MATERIAL FOR THIS EXERCISE.
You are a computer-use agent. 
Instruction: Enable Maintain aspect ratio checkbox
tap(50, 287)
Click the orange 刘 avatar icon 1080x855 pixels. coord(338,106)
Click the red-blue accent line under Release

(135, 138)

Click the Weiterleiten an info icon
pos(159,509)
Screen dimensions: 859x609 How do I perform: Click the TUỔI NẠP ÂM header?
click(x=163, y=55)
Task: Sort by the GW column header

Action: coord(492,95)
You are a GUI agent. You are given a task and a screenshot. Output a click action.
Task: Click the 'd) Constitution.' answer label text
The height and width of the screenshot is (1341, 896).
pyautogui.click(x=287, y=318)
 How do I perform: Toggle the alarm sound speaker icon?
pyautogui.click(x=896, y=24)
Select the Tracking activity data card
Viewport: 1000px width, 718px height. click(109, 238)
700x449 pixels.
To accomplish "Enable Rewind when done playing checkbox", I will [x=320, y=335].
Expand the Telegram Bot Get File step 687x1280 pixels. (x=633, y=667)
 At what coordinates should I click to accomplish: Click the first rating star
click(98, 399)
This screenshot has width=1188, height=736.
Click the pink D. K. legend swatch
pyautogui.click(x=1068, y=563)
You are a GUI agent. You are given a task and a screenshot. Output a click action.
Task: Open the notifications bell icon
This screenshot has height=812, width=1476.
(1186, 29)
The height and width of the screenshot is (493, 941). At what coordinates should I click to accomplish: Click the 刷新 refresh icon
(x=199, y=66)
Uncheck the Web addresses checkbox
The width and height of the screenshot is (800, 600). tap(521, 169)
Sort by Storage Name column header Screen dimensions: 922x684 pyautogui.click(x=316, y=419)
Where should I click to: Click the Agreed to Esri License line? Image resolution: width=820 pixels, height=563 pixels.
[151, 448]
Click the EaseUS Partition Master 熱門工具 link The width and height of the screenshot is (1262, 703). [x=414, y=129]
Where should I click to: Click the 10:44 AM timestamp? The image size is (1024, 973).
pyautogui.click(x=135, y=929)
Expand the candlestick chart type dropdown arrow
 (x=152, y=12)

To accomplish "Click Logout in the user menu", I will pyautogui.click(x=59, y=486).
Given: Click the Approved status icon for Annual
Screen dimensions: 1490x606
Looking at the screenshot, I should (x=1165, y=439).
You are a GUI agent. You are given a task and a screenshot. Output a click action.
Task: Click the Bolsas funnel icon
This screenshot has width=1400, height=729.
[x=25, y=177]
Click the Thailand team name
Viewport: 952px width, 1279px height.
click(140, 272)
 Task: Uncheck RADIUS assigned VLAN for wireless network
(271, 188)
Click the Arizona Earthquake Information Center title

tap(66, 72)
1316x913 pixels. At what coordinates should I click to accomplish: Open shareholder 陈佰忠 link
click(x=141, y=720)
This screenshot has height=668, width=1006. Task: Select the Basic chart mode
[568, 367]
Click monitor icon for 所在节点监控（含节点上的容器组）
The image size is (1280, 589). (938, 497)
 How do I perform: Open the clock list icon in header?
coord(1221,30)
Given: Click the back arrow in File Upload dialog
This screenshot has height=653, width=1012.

EXERCISE.
The word "will" appears in how many lines of the data? Answer with only the number.

SOLUTION TO THIS TASK.
2